Functional capacity is another important aspect of cardiac risk assessment. The Duke Activity Status Index quantifies common daily activities into metabolic equivalents (METs), with scale ranges from 1 (eat or dress) to greater than 10 (strenuous activity). Surgeons can use METs as units of measure to identify cardiac disease or cardiac intolerance. For example, the inability to perform a minimum of 4 METs (e.g., light housework, such as dusting and washing dishes) should prompt additional cardiovascular consultation.
Although most pertinent information can be obtained through a thorough history and physical examination, other tests, including an electrocardiogram, echocardiogram, or noninvasive stress test, can be important. Box 34-1 details recommendations from the ACC/AHA practice guidelines for cardiac diagnostic tests.
Patients with known CAD, PAD, or cerebrovascular disease who will undergo intermediate-risk surgery †
† Intermediate risk surgery (1%-5% cardiac risk): intra-abdominal procedures, carotid, head and neck, orthopedic, prostate.

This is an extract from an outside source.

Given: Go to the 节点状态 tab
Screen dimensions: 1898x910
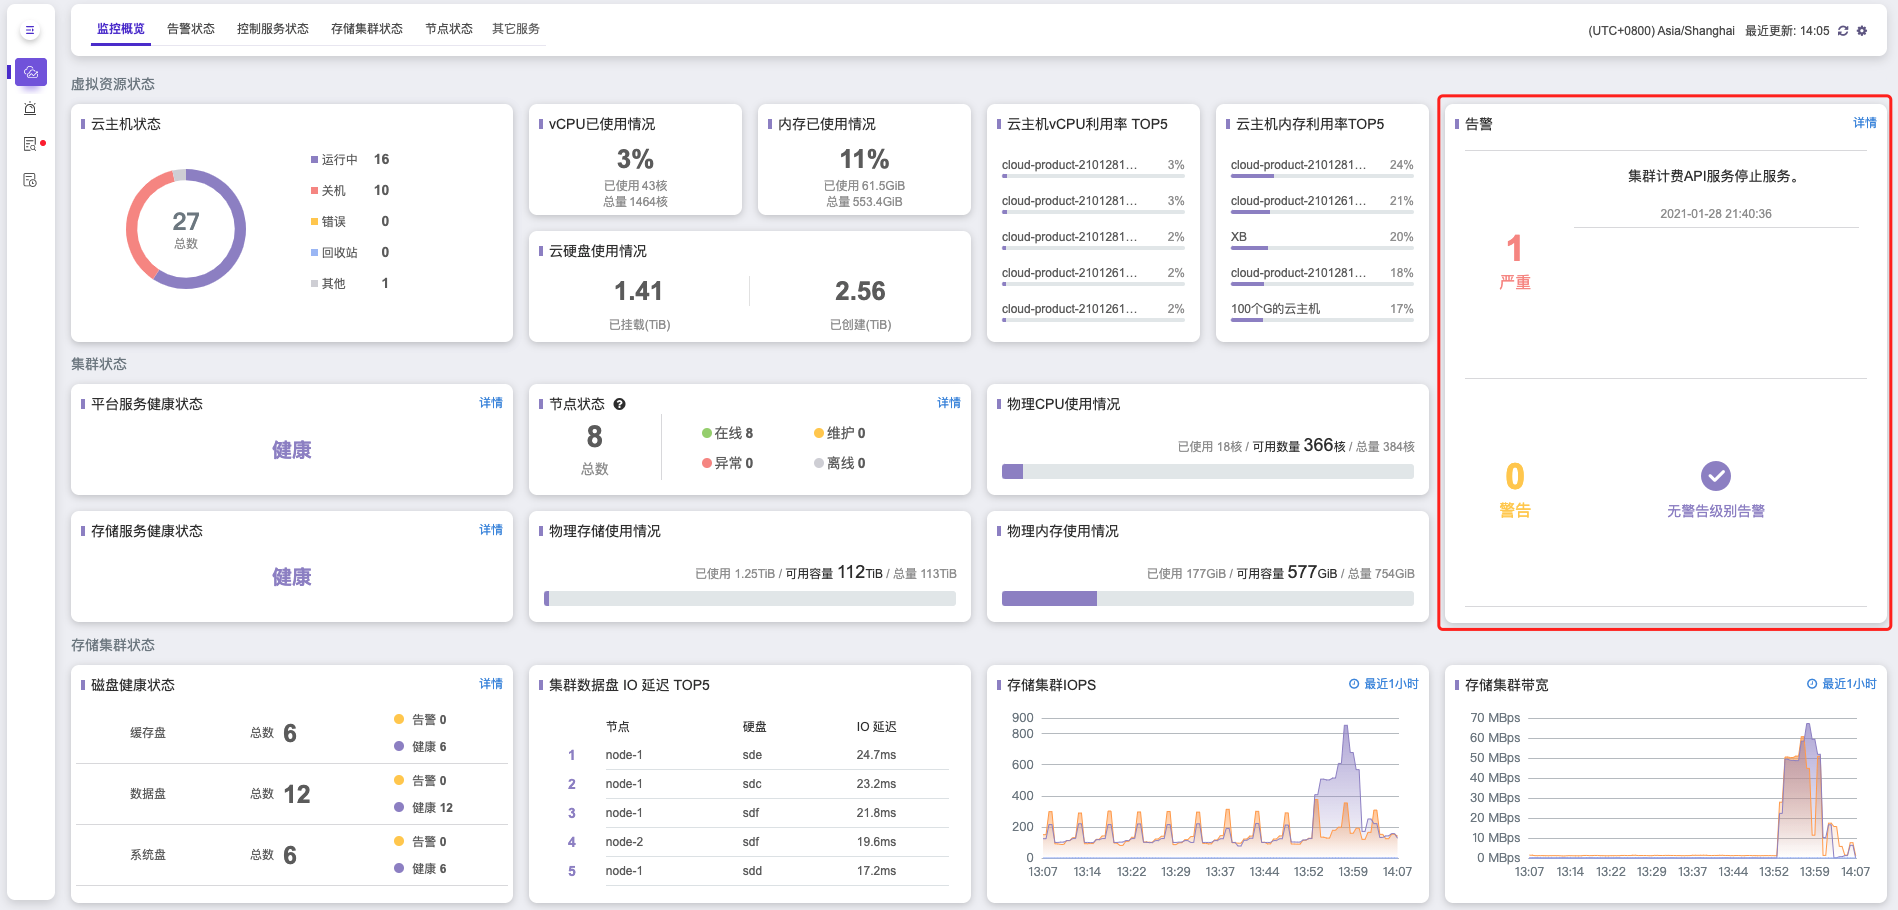Looking at the screenshot, I should 448,29.
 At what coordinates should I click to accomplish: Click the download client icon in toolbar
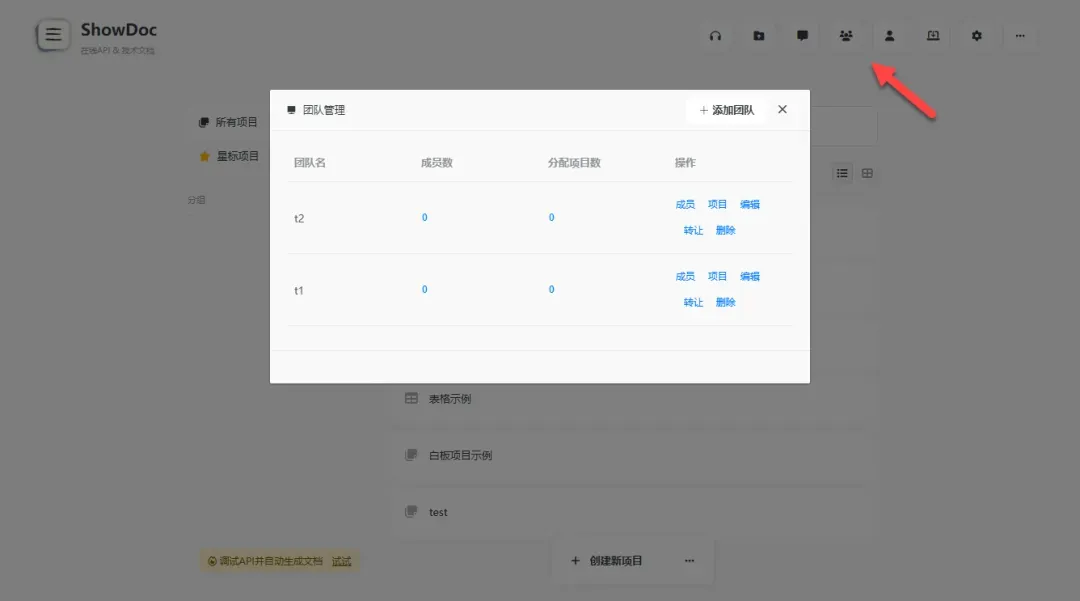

Patients with ≥1 clinical risk factor
Not indicated in:
Asymptomatic patients undergoing low-risk surgery ∗
∗ Low-risk surgery (<1% cardiac risk): endoscopy, ophthalmologic procedure, breast.
Assess LV Function
Patients with dyspnea of unknown origin
Patients with heart failure who have not had a recent (<12 mo) echocardiogram AND who have a change in clinical status
Noninvasive Stress Testing
Patients with active cardiac conditions
Patients with >1 clinical risk factor and poor functional capacity who will undergo intermediate-risk surgery †
Not indicated in:
Patients with no risk factors
Patients undergoing low-risk surgery
CAD, Coronary artery disease; LV, left ventricle; PAD, peripheral arterial disease.